- Rig-generated data provide a pathway to building better, lower cost wells.
- Rig-generated data allow smaller E&P companies to participate in the Big Data revolution.
A drilling industry notion in the pre-rig class delineation days more than a decade ago postulated, “A rig is a rig is a rig.”
Adoption of alternating current variable frequency drive (AC-VFD) drilling technology ended the nostrum of the rig as a commodity service. Yet, the advent of Big Data analytics promises to revive that timeworn cliché in an unexpectedly positive way.
The Big Data movement in oil and gas is loosely bifurcated between production optimization, where benefits accrue to E&P companies from data mining archived well data, and the drilling process, which offers real-time data acquisition via the rig’s instrumentation package.
Those silos promise to converge into a holistic approach that integrates drilling, completion engineering and production optimization into a unified package that delivers better wells with lower lifetime costs.
Estimates on data volume from the drilling process are up to 7,000 items per second across 20 to 40 channels. But large volumes of data also carry the baggage of large volumes of noise. Efforts are underway to calibrate, normalize and identify the most important features of that rig-generated data stream. The process incorporates complex algorithms, development of key performance indicators and the ability to extract usable parameters for decision-making in real time for well construction via easily understood visualization.
In fact, the data, algorithms to parse the data and the ability to visualize and communicate the result exist now.
In February 2017 Exxon Mobil licensed its Drilling Advisory System and its machine learning algorithms to Pason Systems Inc., the largest provider of rental instrumentation packages for land-based drilling rigs. Pason recently completed a study that showed the licensed advisory system improved ROP by 35% over a 360-well dataset featuring similar properties.
In January 2017 Pason acquired Verdazo Analytics Inc., a software company that creates visual analytic tools, templates and customizable reports integrating public and proprietary data into machine learning processes. Verdazo is integrating wellbore porosity predictions captured via drilling to assist completion engineering.
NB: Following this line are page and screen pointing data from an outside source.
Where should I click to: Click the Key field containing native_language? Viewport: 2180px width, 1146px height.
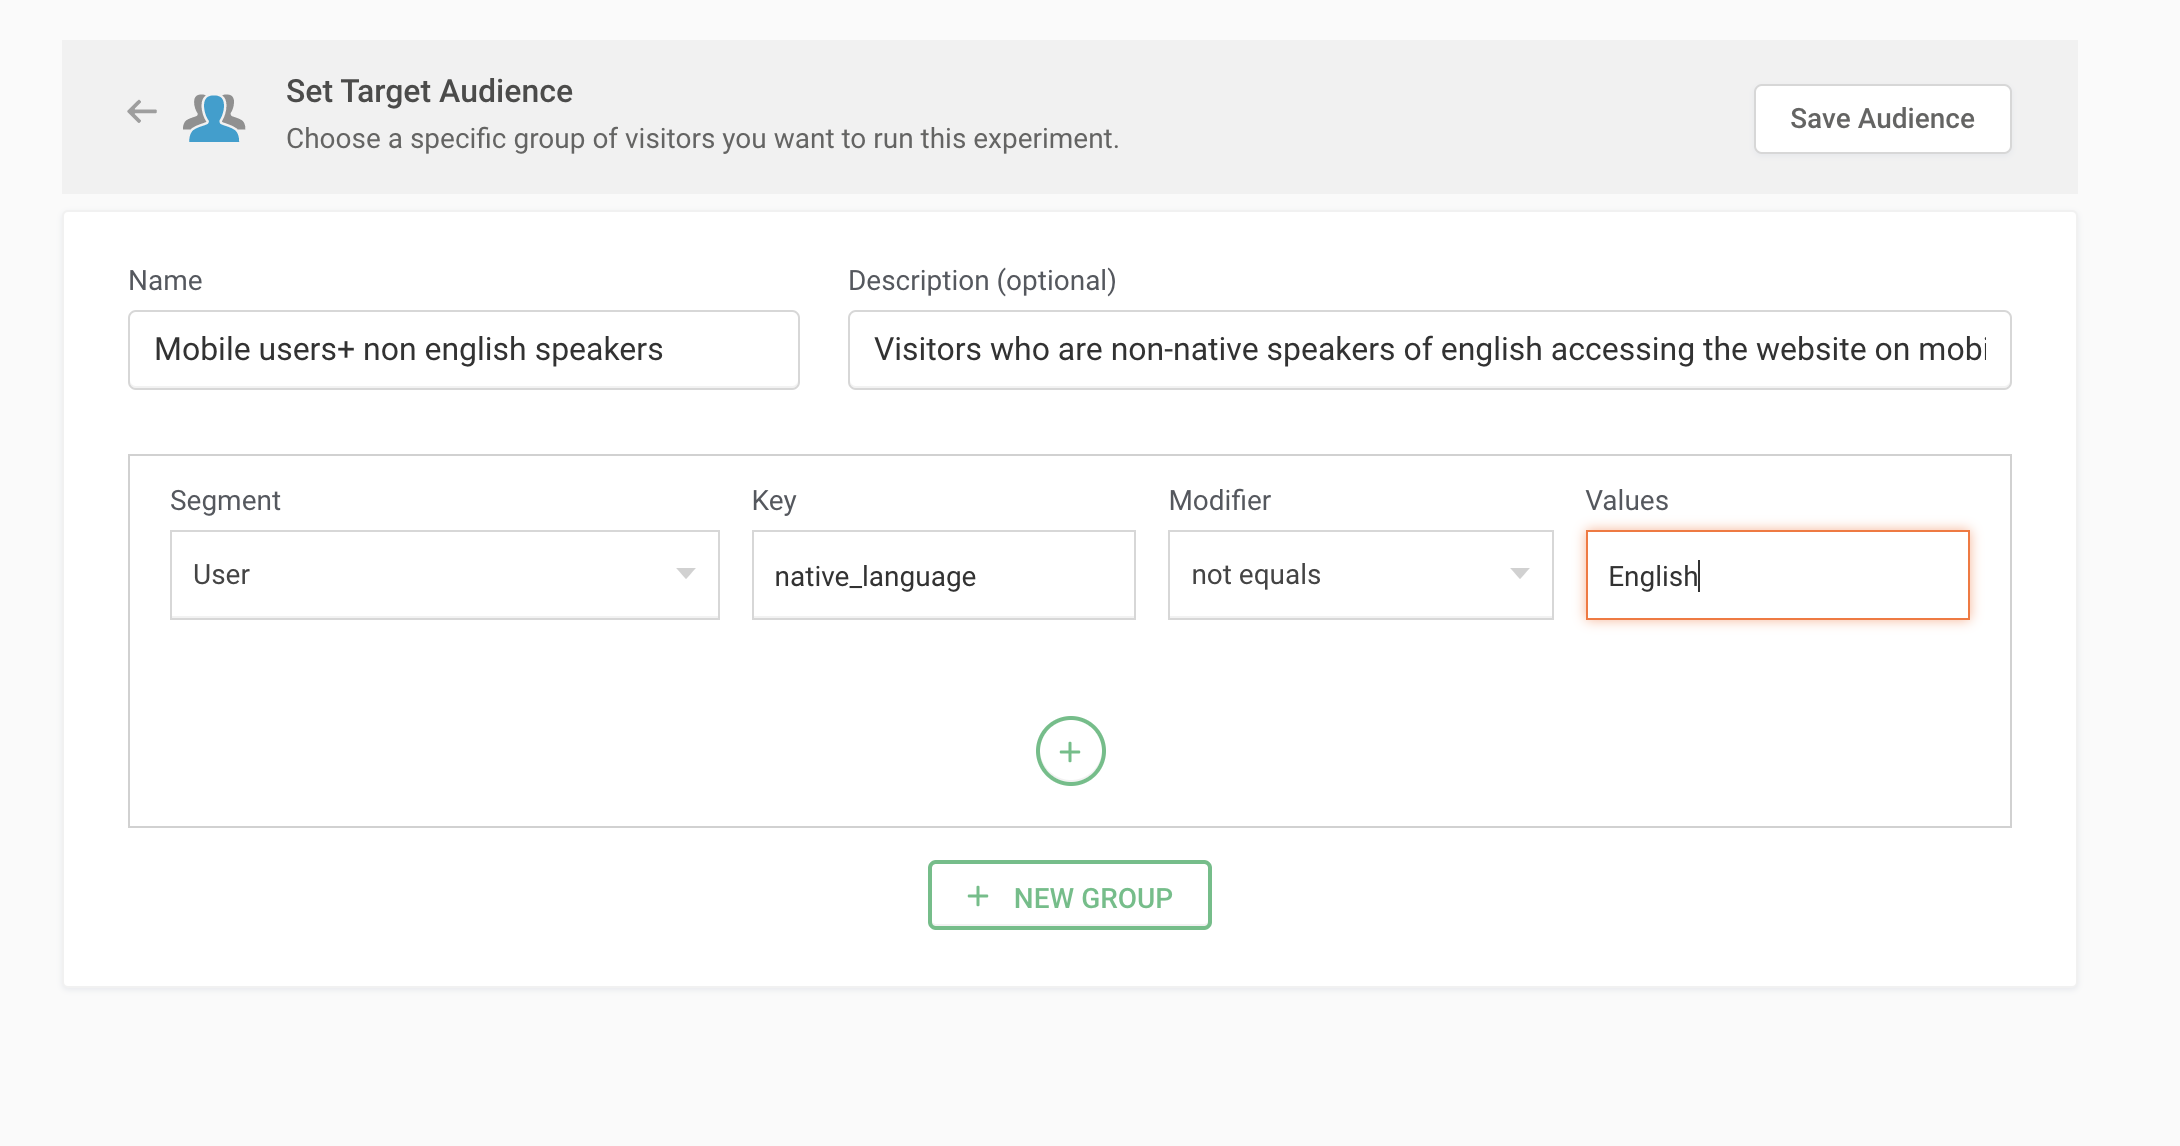(x=942, y=576)
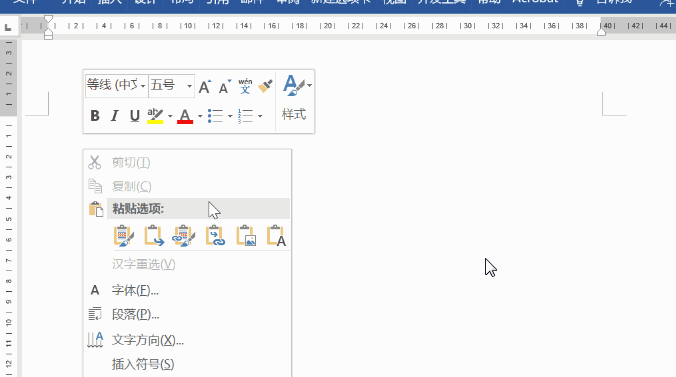Image resolution: width=676 pixels, height=377 pixels.
Task: Click the Increase Font Size icon
Action: click(x=205, y=86)
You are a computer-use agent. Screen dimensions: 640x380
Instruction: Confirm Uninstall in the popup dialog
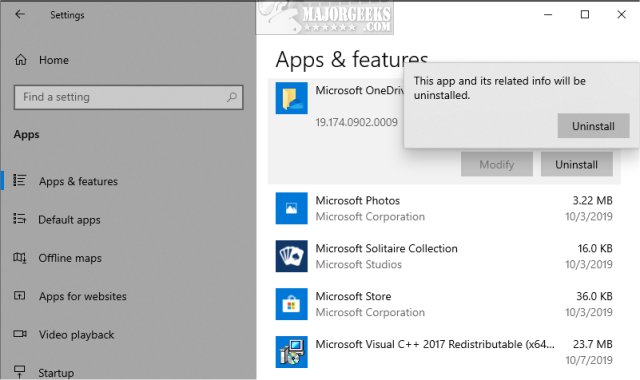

The end game is to expand beyond drilling a faster lateral into building a better lateral, which leads to reduced costs and mechanical issues, not just in the completion process but compounded over a well’s lifecycle.
Service providers bring significant volumes of data to the table as every new well becomes a datapoint. The benefit from processes, such as machine learning, resides in extracting actionable options from large datasets curated in a way that provides quality information. The ability to capture, store and generate analytics via a simple interface is opening the path for machine learning in real time.
Instrumentation systems and analytics used in machine learning can fit modern AC-VFD rigs and be retrofitted for legacy diesel electric rigs. Technology is no longer the issue; the challenge is overcoming human foibles. Full adoption may require the creation of regional consortia of aggregated drilling data, which allow E&P companies to benefit while preserving individual well anonymity—a concept easier said than done.
Integrating real-time rig data to improve reservoir insight requires a holistic approach from an industry that is characterized by discrete silos of expertise, whether in the form of services or internally across the organization for E&P companies.
Doing so will create tangible benefits in hydrocarbon recovery and cost reduction via better wells by expanding communication between the ROP-focused drilling manager, the IP-focused completions engineer, the EUR-oriented production manager and the internal rate of return-oriented investor relations officer.